À l'échelle mondiale, les menaces pressantes pesant sur la biosphère et l'atmosphère sont une réalité, mais toutes les autres échelles permettent d'affiner le raisonnement et de montrer le rôle ambivalent des sociétés humaines dans leur environnement. Raisonner sur les changements globaux permet d’intégrer tant la temporalité des systèmes et de leurs mutations que leurs dynamiques et leurs interactions. Ainsi, par les changements globaux, la géographie tend à envisager différentes formes de transitions inhérentes aux phénomènes environnementaux. Si nous avons d'abord fait le choix du singulier dans le titre du dossier pour rester fidèle à la formulation employée dans le programme scolaire de cycle 4 de 2015, la décision a été finalement prise en 2022 de parler « des changements globaux » tant chaque situation locale et régionale est différente et met en jeu un large éventail de modalités et de facteurs.

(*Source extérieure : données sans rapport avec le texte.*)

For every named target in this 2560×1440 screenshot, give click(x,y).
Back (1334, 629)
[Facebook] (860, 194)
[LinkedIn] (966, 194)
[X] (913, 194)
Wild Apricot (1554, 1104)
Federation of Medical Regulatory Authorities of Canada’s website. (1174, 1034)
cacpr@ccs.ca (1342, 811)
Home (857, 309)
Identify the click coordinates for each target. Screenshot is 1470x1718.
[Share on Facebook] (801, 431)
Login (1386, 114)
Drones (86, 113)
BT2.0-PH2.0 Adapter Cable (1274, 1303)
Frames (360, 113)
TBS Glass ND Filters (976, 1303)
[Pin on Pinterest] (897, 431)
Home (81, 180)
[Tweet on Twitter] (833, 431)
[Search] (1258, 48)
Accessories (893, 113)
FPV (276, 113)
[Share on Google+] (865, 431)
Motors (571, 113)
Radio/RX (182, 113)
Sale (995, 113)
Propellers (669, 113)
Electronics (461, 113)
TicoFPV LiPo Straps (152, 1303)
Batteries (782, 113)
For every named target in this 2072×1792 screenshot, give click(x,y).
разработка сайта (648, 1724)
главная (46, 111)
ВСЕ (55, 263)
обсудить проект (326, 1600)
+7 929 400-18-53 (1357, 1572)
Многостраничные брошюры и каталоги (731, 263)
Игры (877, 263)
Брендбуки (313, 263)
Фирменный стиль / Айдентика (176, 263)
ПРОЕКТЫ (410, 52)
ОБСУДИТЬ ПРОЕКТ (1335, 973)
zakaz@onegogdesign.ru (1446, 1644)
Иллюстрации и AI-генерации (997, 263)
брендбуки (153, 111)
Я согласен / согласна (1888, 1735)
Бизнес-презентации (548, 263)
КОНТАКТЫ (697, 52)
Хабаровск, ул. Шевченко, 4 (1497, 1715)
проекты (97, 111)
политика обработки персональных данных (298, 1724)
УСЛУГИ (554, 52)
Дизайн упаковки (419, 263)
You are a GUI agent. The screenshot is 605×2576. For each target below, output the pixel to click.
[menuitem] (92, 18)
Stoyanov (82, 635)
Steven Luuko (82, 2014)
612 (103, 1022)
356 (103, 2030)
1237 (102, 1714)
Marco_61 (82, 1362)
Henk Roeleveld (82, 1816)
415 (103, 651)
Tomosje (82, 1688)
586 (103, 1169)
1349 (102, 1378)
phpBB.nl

Parmi les changements globaux, le changement climatique est celui qui articule tous les autres. La synthèse de Magali Reghezza-Zitt « Sociétés humaines et territoires dans un climat qui change. Du réchauffement climatique global aux politiques climatiques » permet de faire le point sur l'état actuel des connaissances scientifiques sur le réchauffement climatique planétaire. Le texte de Virginie Duvat, « La crise climatique crée-t-elle une situation d’urgence dans les atolls ? » décline des exemples locaux très médiatiques, en apportant des nuances par rapport aux discours habituels. L'article d'Étienne Cossart « Le changement global : un champ scientifique fécond pour le géographe » peut être lu comme une bonne introduction épistémologique à la notion de changement global, remise en perspective avec les autres termes désignant la transcription scientifique des préoccupations environnementales, du développement durable aux Anthropocene studies. L'auteur y rappelle le rôle que les géographes et la géographie peuvent jouer dans l'appréhension du changement global, notamment par leur familiarité avec l'approche systémique et la dimension temporelle des phénomènes spatiaux. Les milieux « naturels » ne peuvent être étudiés qu'au croisement de la dimension physique et de la dimension sociale, comme le rappelle l'article d'Antoine Gardel, « Bancs de vase, mangroves et plages en mouvement le long du littoral de Guyane ». Le texte de Bernadette Mérenne-Schoumaker, « Les migrations environnementales : un nouvel objet d’enseignement » (2020), propose de contextualiser l'étude des migrations environnementales dont l'approche dépasse celle du changement climatique pour bien s'inscrire dans une dimension à la fois mondiale et globale. L'article d'Arthur Guérin-Turcq sur les forêts dans le monde (2023) est là pour rappeler la profonde intrication des écosystèmes avec les sociétés humaines, dans un monde où l'écoumène coïncide désormais avec la planète toute entière, comme le montre Camille Escudé à propos de l'Antarctique.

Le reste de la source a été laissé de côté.